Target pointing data
■ ■ ■ ■

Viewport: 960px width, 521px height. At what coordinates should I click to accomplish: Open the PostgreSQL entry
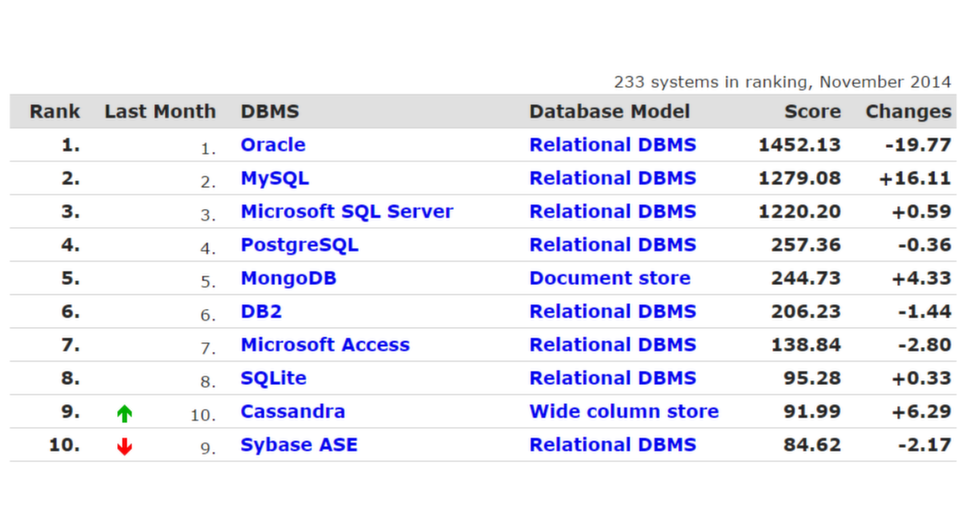coord(299,246)
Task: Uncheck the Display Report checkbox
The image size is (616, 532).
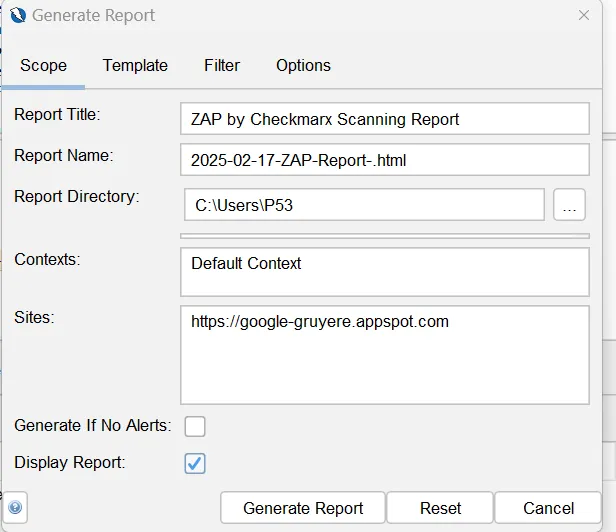Action: 195,464
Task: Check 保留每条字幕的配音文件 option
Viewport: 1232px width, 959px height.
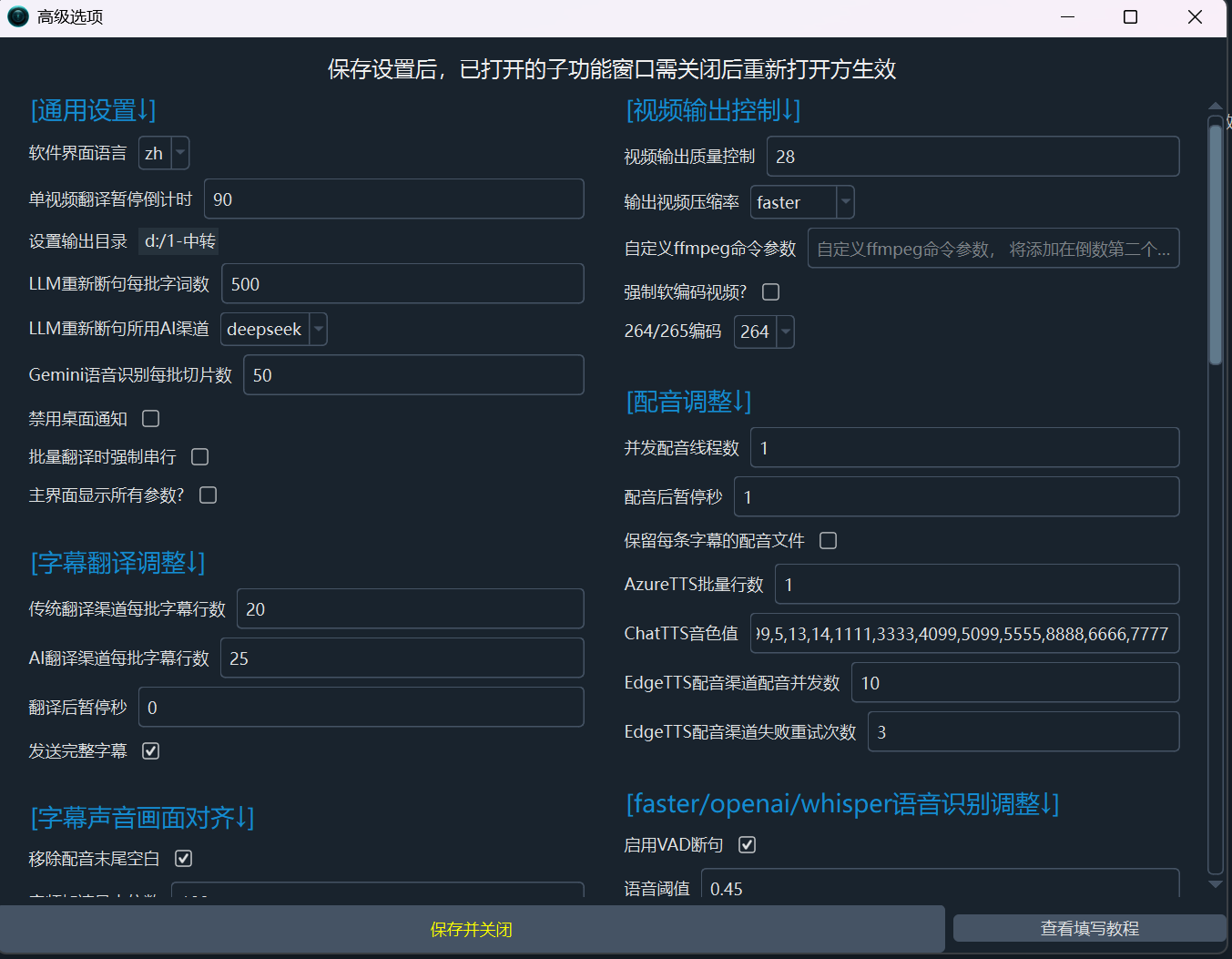Action: coord(828,540)
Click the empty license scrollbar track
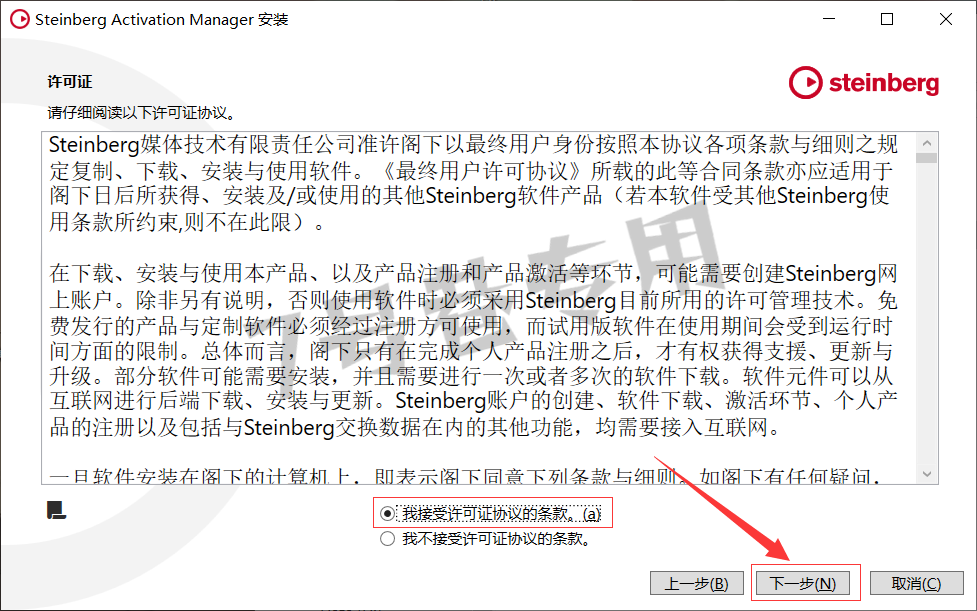Image resolution: width=977 pixels, height=611 pixels. pyautogui.click(x=927, y=311)
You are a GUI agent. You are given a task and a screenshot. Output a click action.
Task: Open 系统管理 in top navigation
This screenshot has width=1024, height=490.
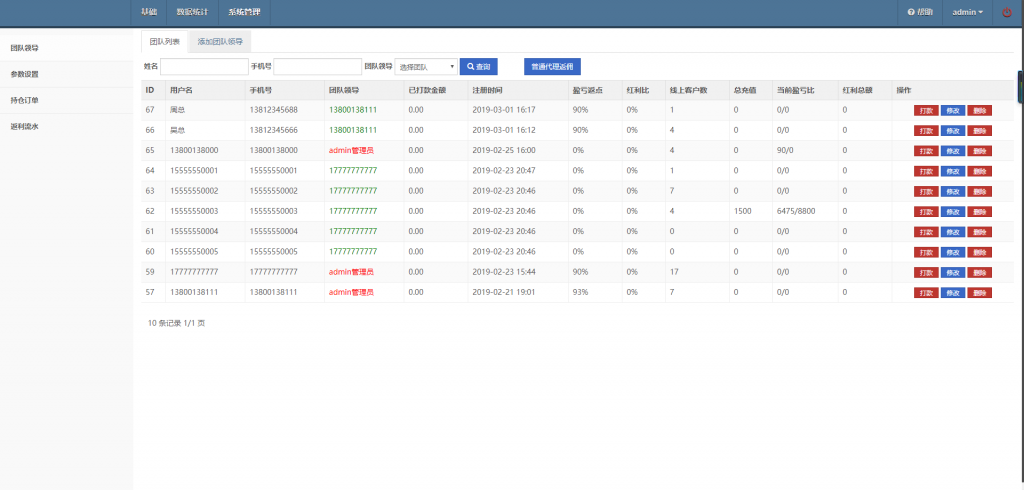[x=244, y=12]
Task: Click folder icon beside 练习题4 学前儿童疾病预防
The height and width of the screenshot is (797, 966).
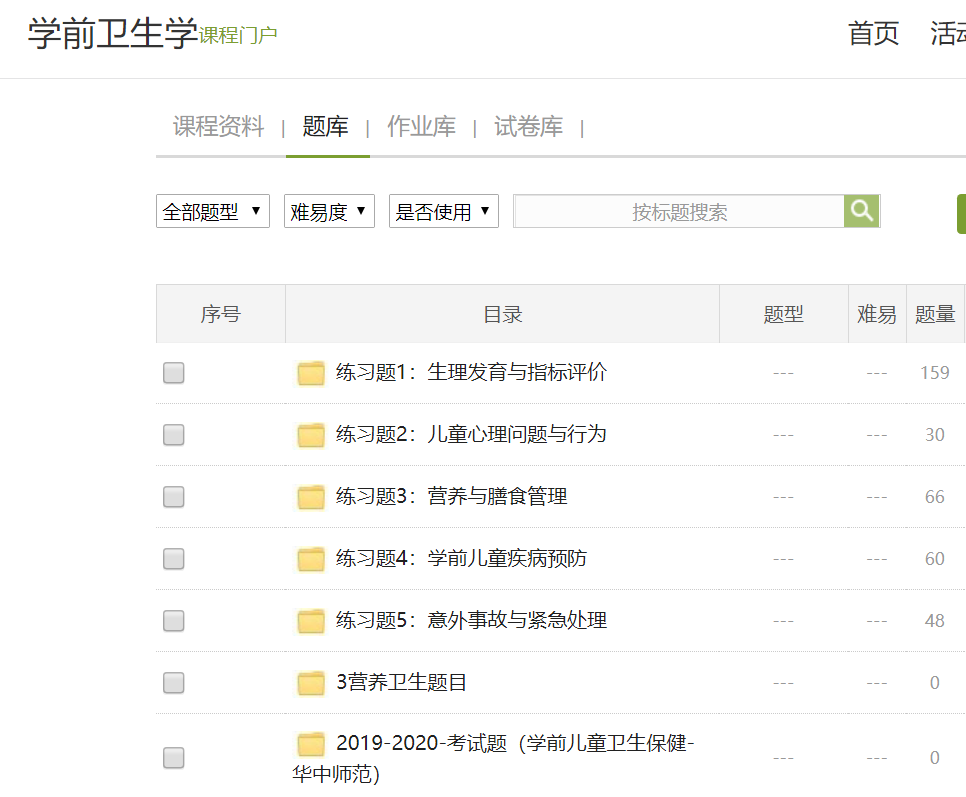Action: 311,559
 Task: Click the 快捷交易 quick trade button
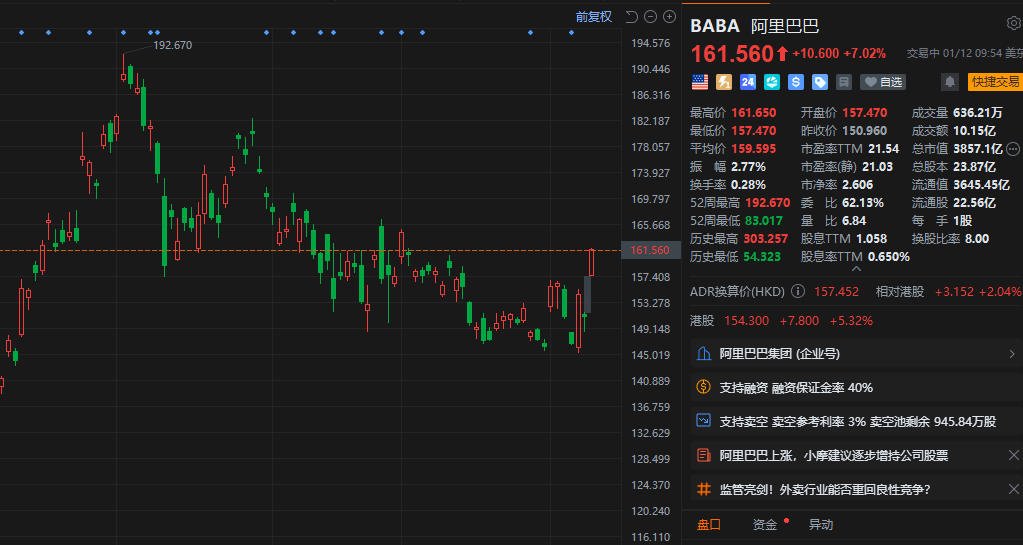point(995,82)
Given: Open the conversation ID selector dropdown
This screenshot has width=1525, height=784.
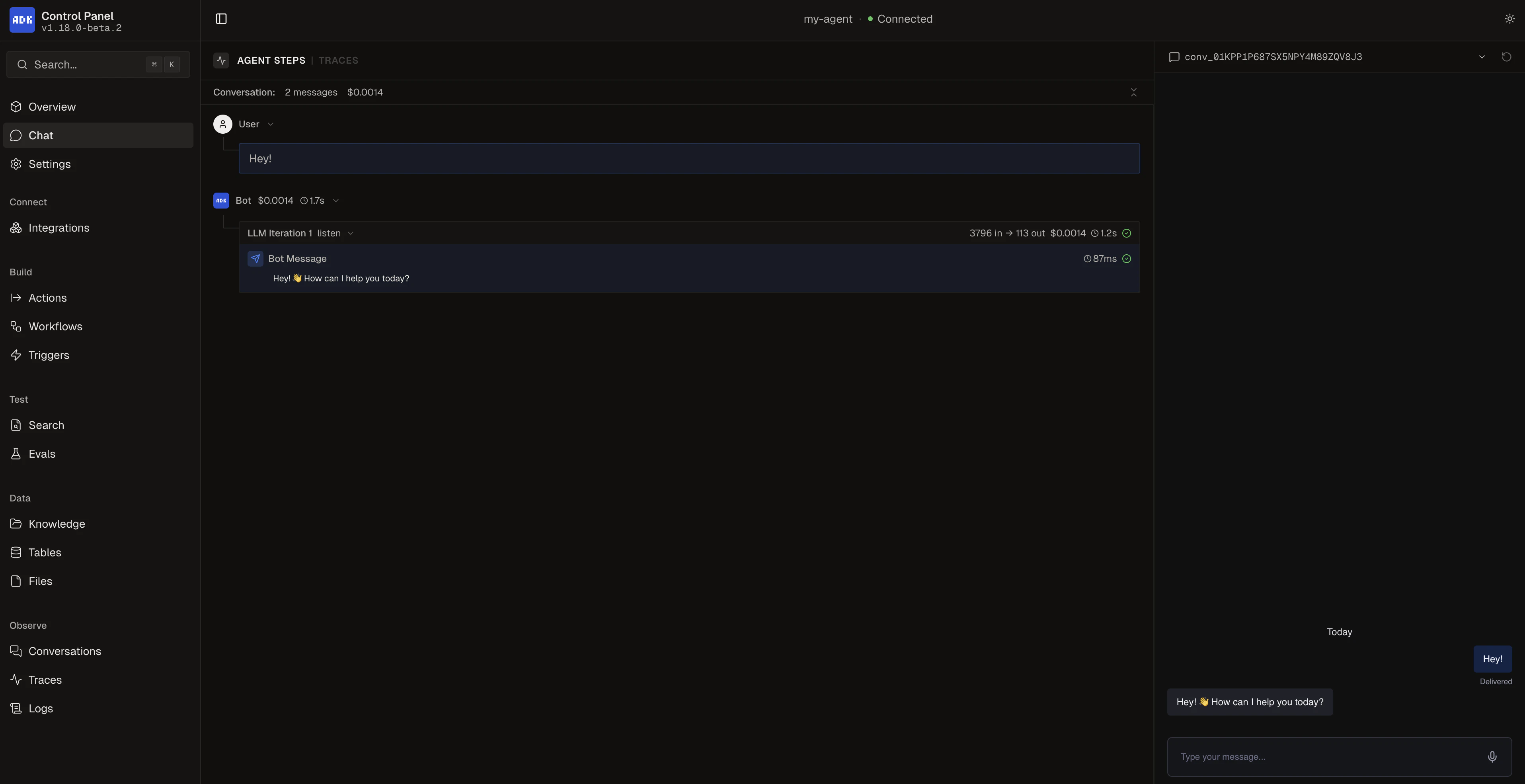Looking at the screenshot, I should coord(1482,57).
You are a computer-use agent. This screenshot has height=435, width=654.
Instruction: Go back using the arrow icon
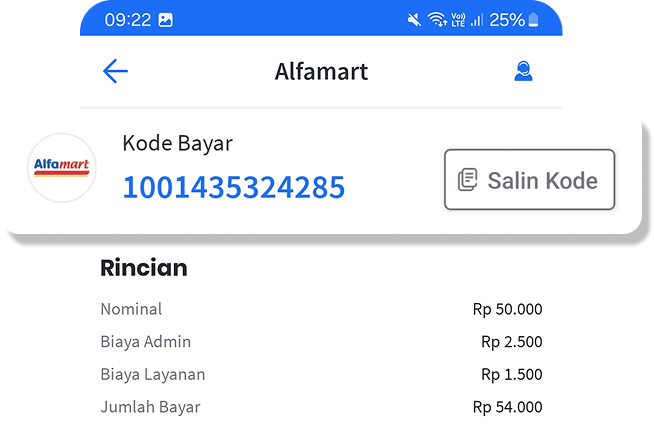[116, 71]
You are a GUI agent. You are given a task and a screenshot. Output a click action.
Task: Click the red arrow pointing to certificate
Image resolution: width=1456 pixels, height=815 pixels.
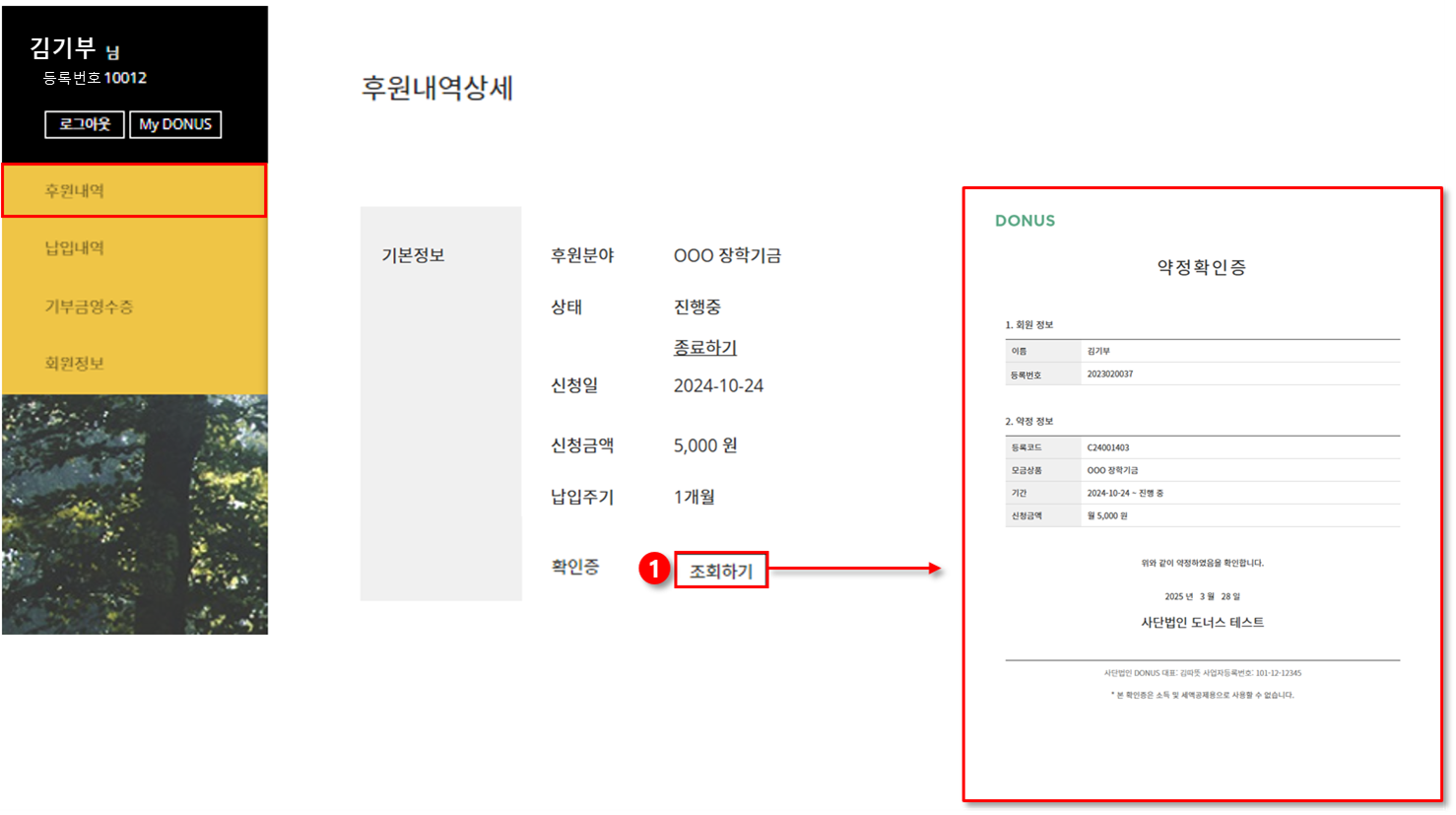(x=854, y=569)
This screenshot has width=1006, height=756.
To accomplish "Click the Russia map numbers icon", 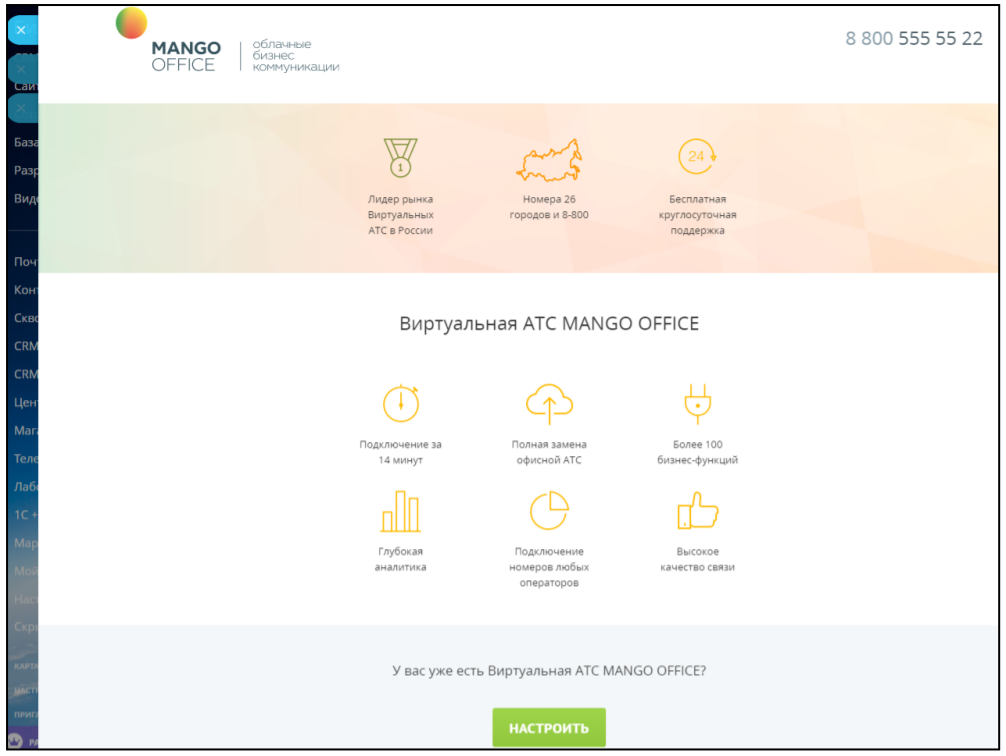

■ ■ ■ ■

▶ _Required work_
Switch each "Viewport" in the records above to "Window" and copy the lines out with nothing else altered. Leave the pictures out.

▶ _Answer to the task_
Window: 960px width, 521px height. At what coordinates should I click to accomplish: Open the PostgreSQL entry
coord(299,246)
Task: Uncheck the Display Report checkbox
The image size is (616, 532).
Action: 195,464
Task: Check 保留每条字幕的配音文件 option
Window: 1232px width, 959px height.
Action: coord(828,540)
Click the empty license scrollbar track
Image resolution: width=977 pixels, height=611 pixels. pyautogui.click(x=927, y=311)
You are a GUI agent. You are given a task and a screenshot. Output a click action.
Task: Open 系统管理 in top navigation
This screenshot has width=1024, height=490.
[x=244, y=12]
Task: Click folder icon beside 练习题4 学前儿童疾病预防
The height and width of the screenshot is (797, 966).
Action: 311,559
 Task: Click the 快捷交易 quick trade button
point(995,82)
Given: Open the conversation ID selector dropdown
This screenshot has width=1525, height=784.
Looking at the screenshot, I should coord(1482,57).
You are a computer-use agent. This screenshot has height=435, width=654.
Instruction: Go back using the arrow icon
[116, 71]
You are a GUI agent. You are given a task and a screenshot. Output a click action.
Task: Click the red arrow pointing to certificate
Image resolution: width=1456 pixels, height=815 pixels.
(x=854, y=569)
This screenshot has width=1006, height=756.
To accomplish "Click the Russia map numbers icon", 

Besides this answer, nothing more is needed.